Data to examine
★ ★ ★ ★ ★ ★ ★
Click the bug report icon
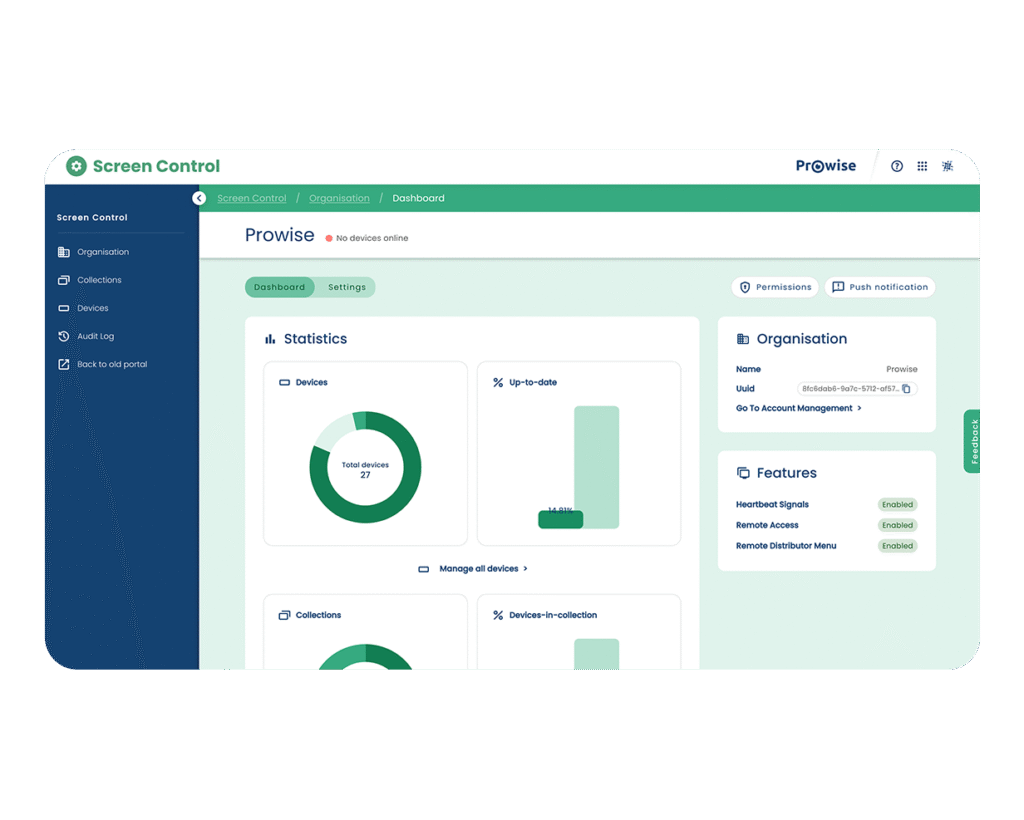Viewport: 1024px width, 820px height. [948, 166]
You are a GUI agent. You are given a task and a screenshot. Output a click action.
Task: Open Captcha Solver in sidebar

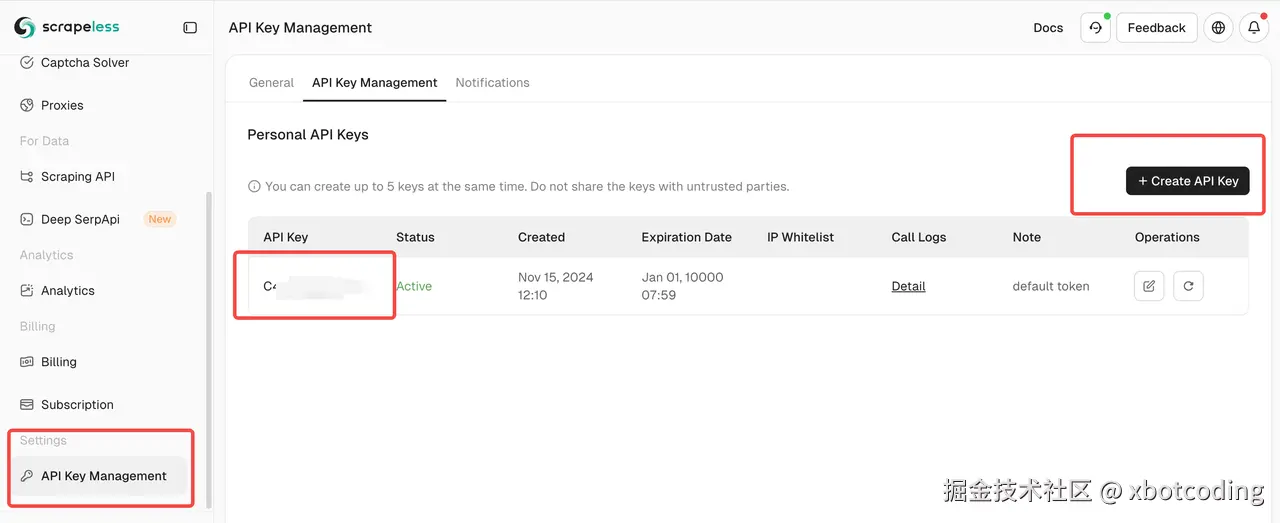click(84, 62)
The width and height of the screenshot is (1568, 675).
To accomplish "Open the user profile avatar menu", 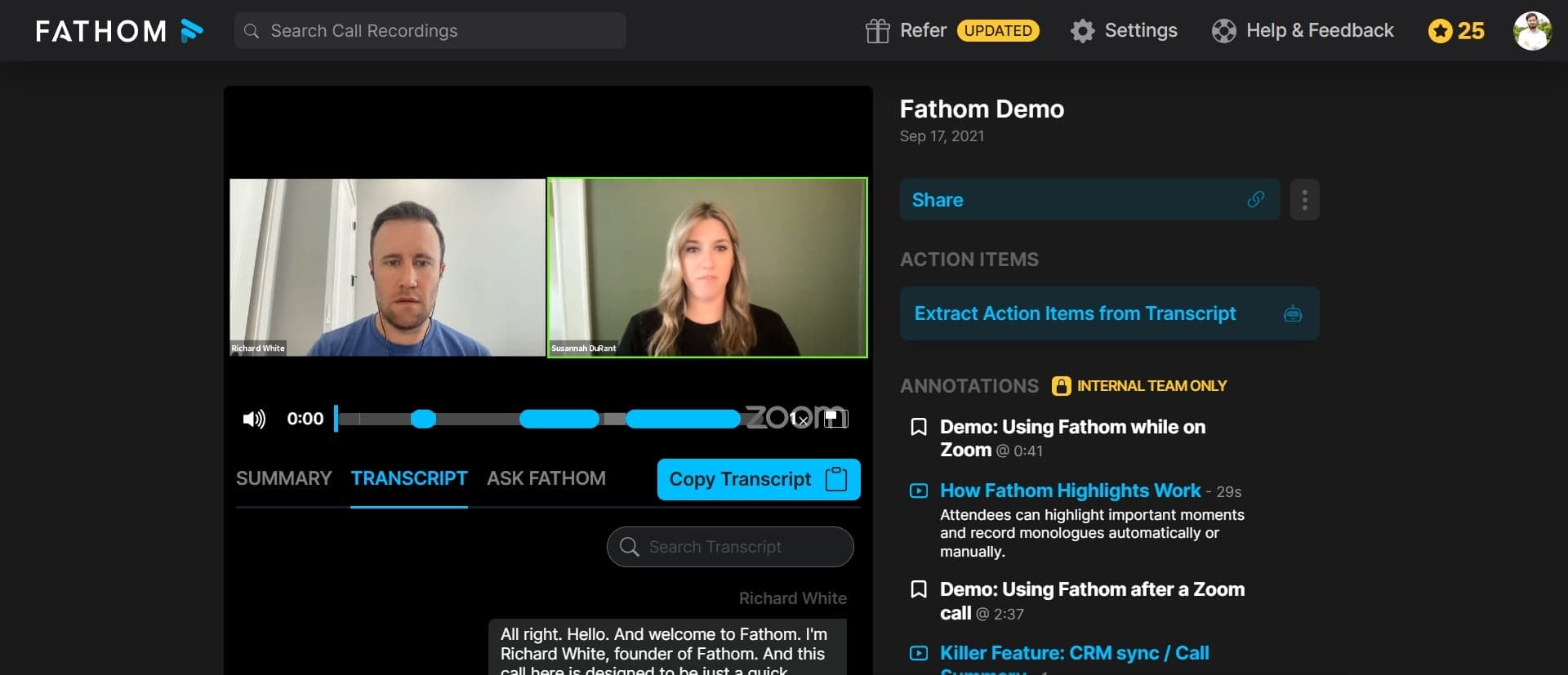I will tap(1531, 31).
★ ★ ★ ★ ★ ★ ★
Description of the task
Copy out, from the data above, every line holding the word "screenshot".

Solution to this problem
You are a GUI agent. You are given a task and a screenshot. Output a click action.
The width and height of the screenshot is (1568, 675).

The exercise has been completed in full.